- Directed by: Michael Pavone
- Written by: Michael Pavone Dave Alan Johnson
- Produced by: Dave Alan Johnson Michael Pavone
- Starring: Anthony LaPaglia
- Cinematography: Ross Berryman
- Edited by: Joanne D'Antonio
- Music by: John Debney
- Production company: Rysher Entertainment
- Release date: 1995;
- Running time: 108 minutes
- Country: United States
- Language: English

= Chameleon (1995 film) =

Chameleon is a 1995 American crime thriller film starring Anthony LaPaglia. The film was directed by Michael Pavone. Pavone wrote and produced the film with Dave Alan Johnson.

==Plot==
When agents of the Drug Enforcement Administration are ambushed during a raid, Agent Matt Gianni suspects a leak and asks his boss Stuart Langston to enlist an outside agent. Langston brings in Willie Serling, who is a master of disguises and whose family was killed by Alberto Cortese, a drug smuggler. Langston sends Serling to jail undercover to investigate a drug operation possibly run by Cortese.

While in jail, Serling disguises himself as a computer expert and recovers critical bank records. Gianni frees him from jail and sends him to a bank to pose an auditor and follow up on the records. Serling investigates bank executive Jill Hallmann but begins dating her. He finds out that another executive, Morris Steinfeld, is the one involved in criminal activity.
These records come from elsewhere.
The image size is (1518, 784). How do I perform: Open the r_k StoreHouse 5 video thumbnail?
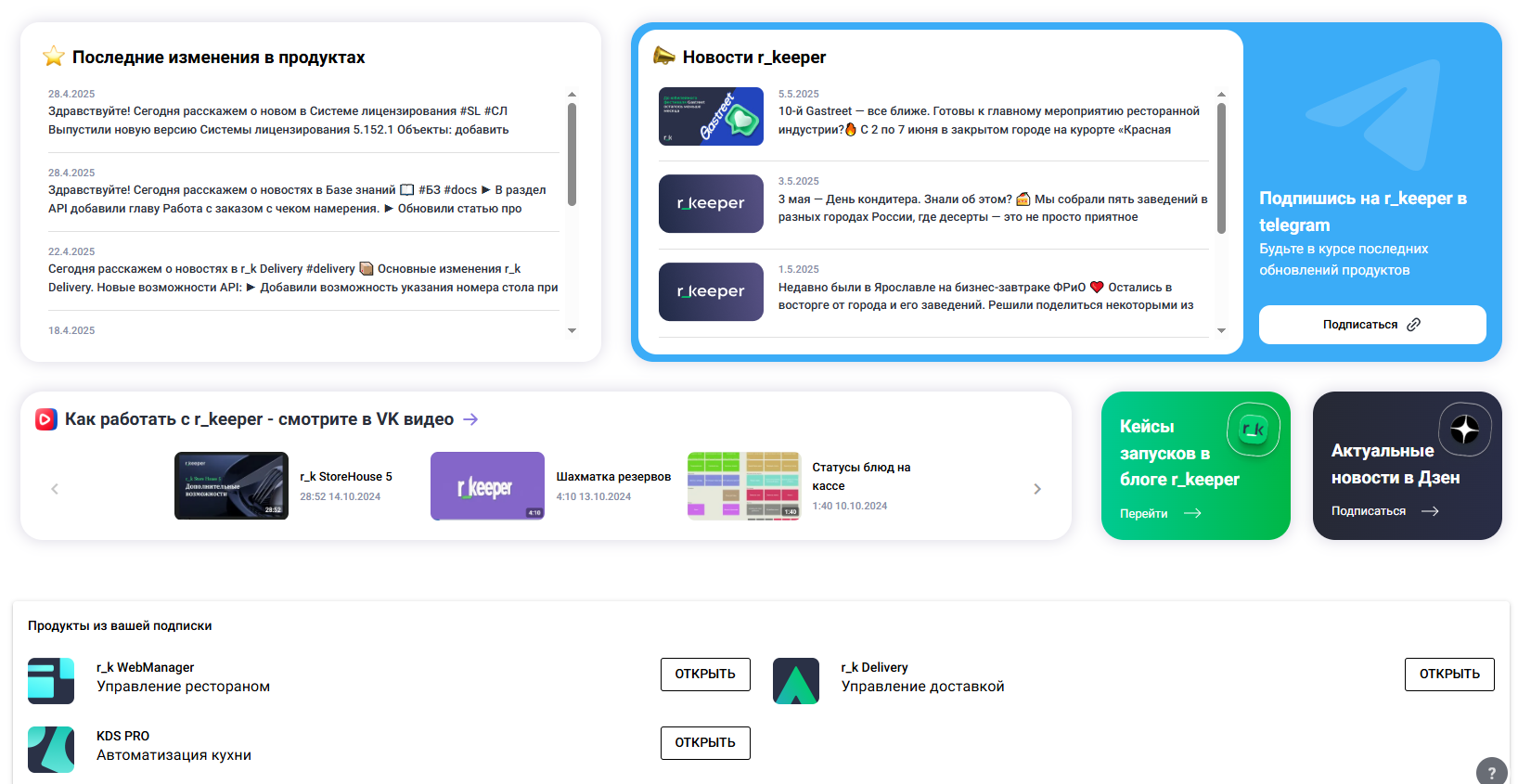tap(231, 485)
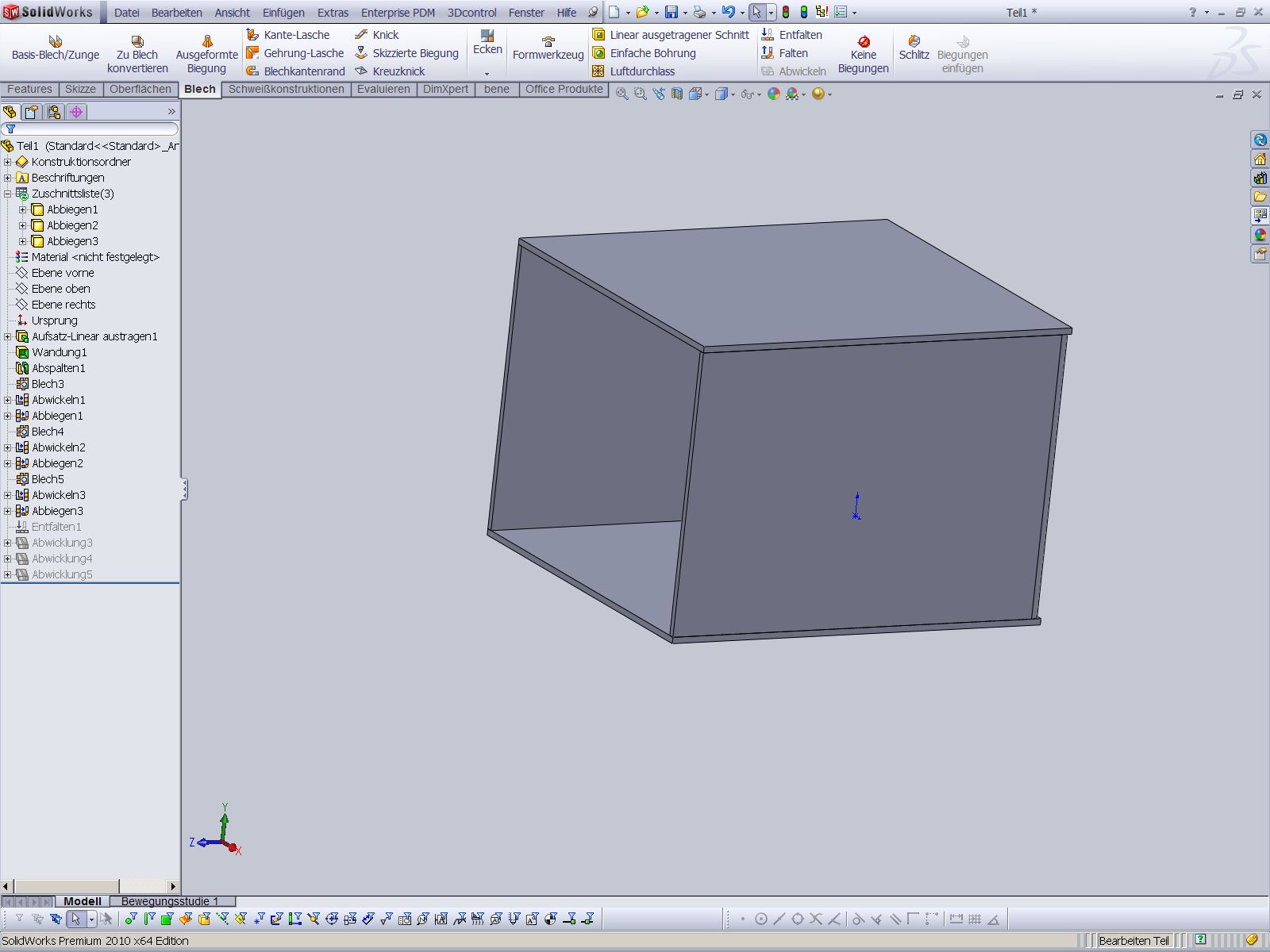
Task: Expand the Konstruktionsordner tree node
Action: (8, 162)
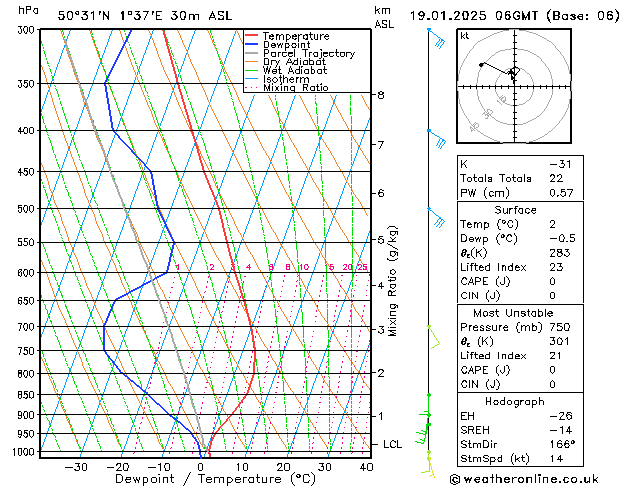Select the Parcel Trajectory legend entry
Viewport: 629px width, 486px height.
308,54
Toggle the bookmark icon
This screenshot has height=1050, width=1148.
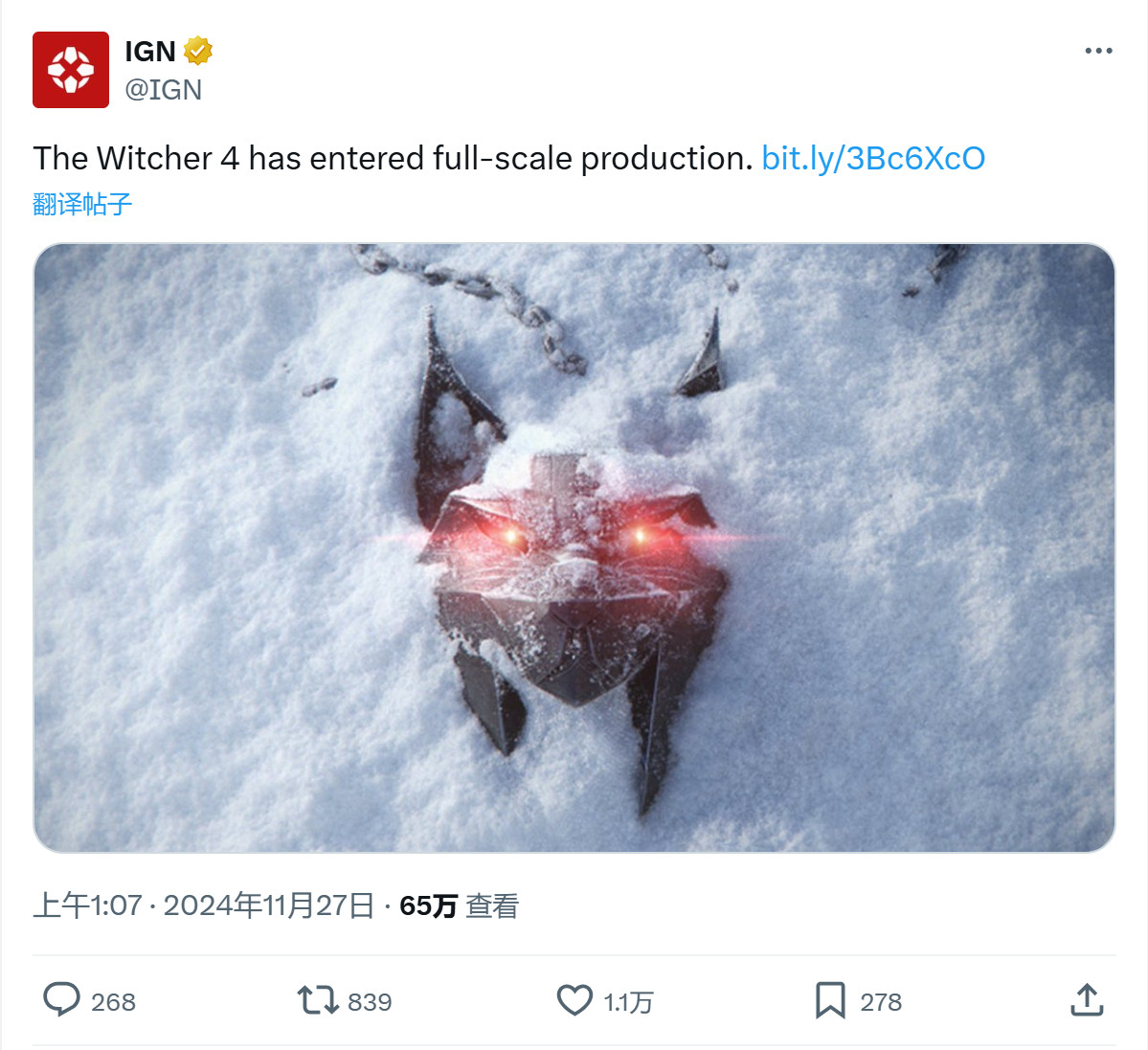830,1000
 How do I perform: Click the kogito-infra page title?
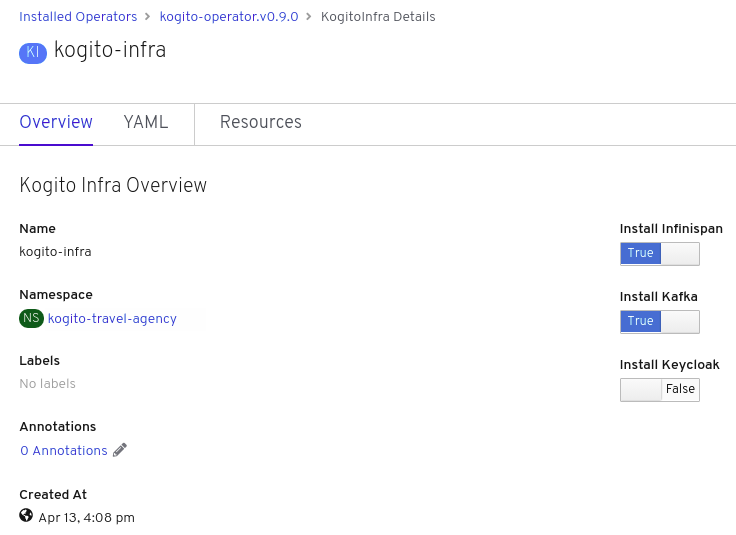point(110,51)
Steinfeld finds out that he is being investigated and reports to bank president Jason Ainsley, who informs Cortese of the investigation. Cortese kills Ainsley and also gets Steinfeld killed. Serling, who is targeted next, disguises himself as a hobo and is able to shoot Cortese first though he does not kill him.

Serling's behavior after the events becomes bizarre, and he ignores Gianni’s imploring to quit. Gianni arrests at the prison and the bank, and the perpetrators involved with the drug operation. Meanwhile, Serling transfers Cortese's money from an offshore account. He tells Hallmann his real identity and leaves her. When Cortese attempts to come after Hallmann, Serling shows up and kills Cortese.

==Cast==
- Anthony LaPaglia as Willie Serling
- Kevin Pollak as Matt Gianni
- Wayne Knight as Stuart Langston
- Melora Hardin as Jill Hallmann
- Andy Romano as Giovanni Pazzatto
- Richard Brooks as Tom Wilson
- Derek McGrath as Morris Steinfeld

==Reception==
The Roanoke Times reviewed the film, “The... plot is standard movie thriller stuff — a little slow and, at the end, cliched — but LaPaglia’s performance overcomes the flaws.”

TV Guide reported, “Chameleon has commendable ambitions to rise above the usual straight to video level, but is seriously undermined by sluggish pacing and gross overlength... (the film) is a surprisingly low key, talky thriller that remains consistently watchable, but doesn’t really explore its intriguing premise involving disguise, identity, and personality transference.” DVD & Video Guide 2005 said, “LaPaglia has a field day in the central role but the film’s plot is just a bit too derivative.”

Psychotherapists on Film noted how the film utilizes a psychiatrist as a character; Willie Serling’s boss asks a psychiatrist about Serling's response to his family being killed. The authors write, “She says Serling has an “as if” personality brought on by his trauma and if he is left in the field he could lose whatever personality he still has. She is right, but a new love saves him.”